● **Aim of the exercise**
Copy down the data below word for word, leaving out the pictures.

● **Listed records**
━━━━━━━━━━━━━━━━

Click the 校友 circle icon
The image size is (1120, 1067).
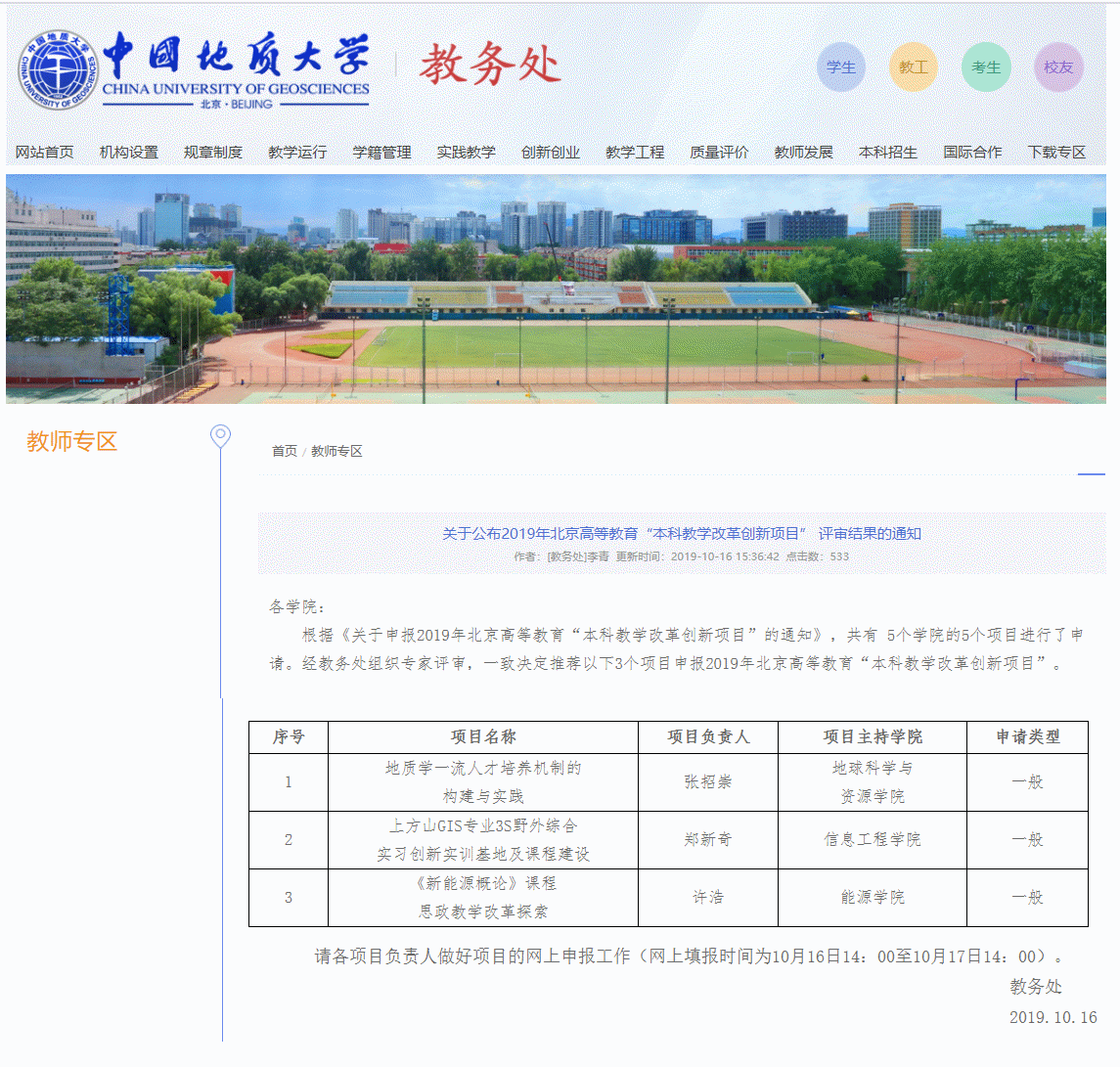[1057, 67]
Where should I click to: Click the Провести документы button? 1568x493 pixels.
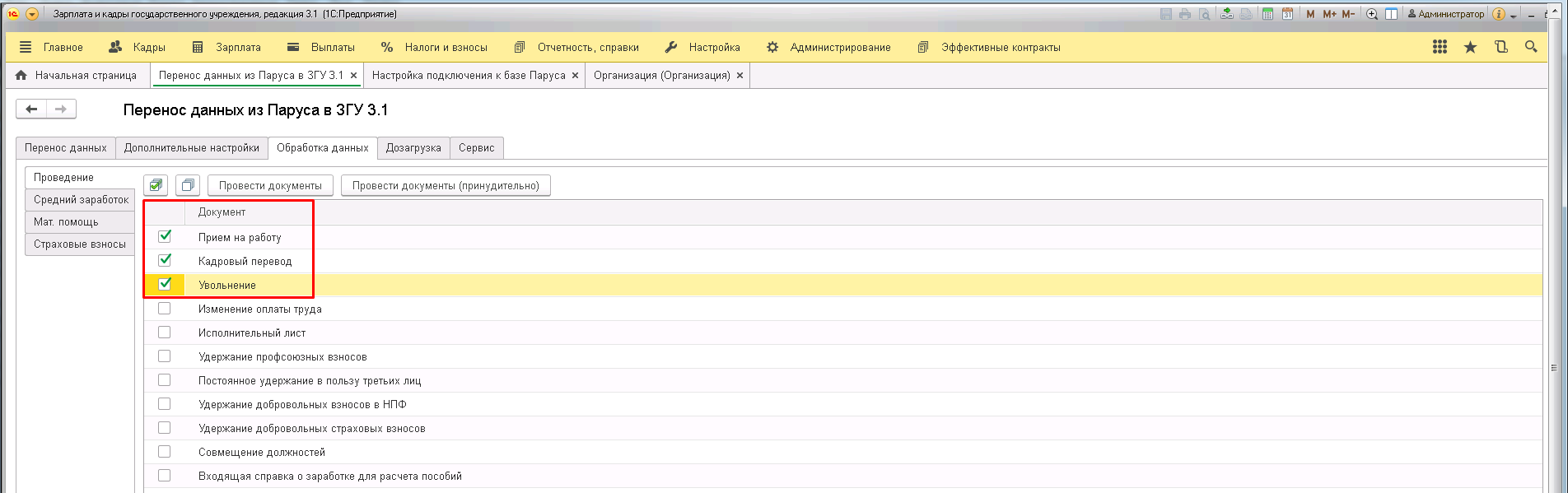[x=270, y=185]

━━━━━━━━━━━━━━━━

● **Output below**
Click the 校友 circle icon
The image size is (1120, 1067).
[1057, 67]
Where should I click to: Click the Провести документы button? 1568x493 pixels.
[x=270, y=185]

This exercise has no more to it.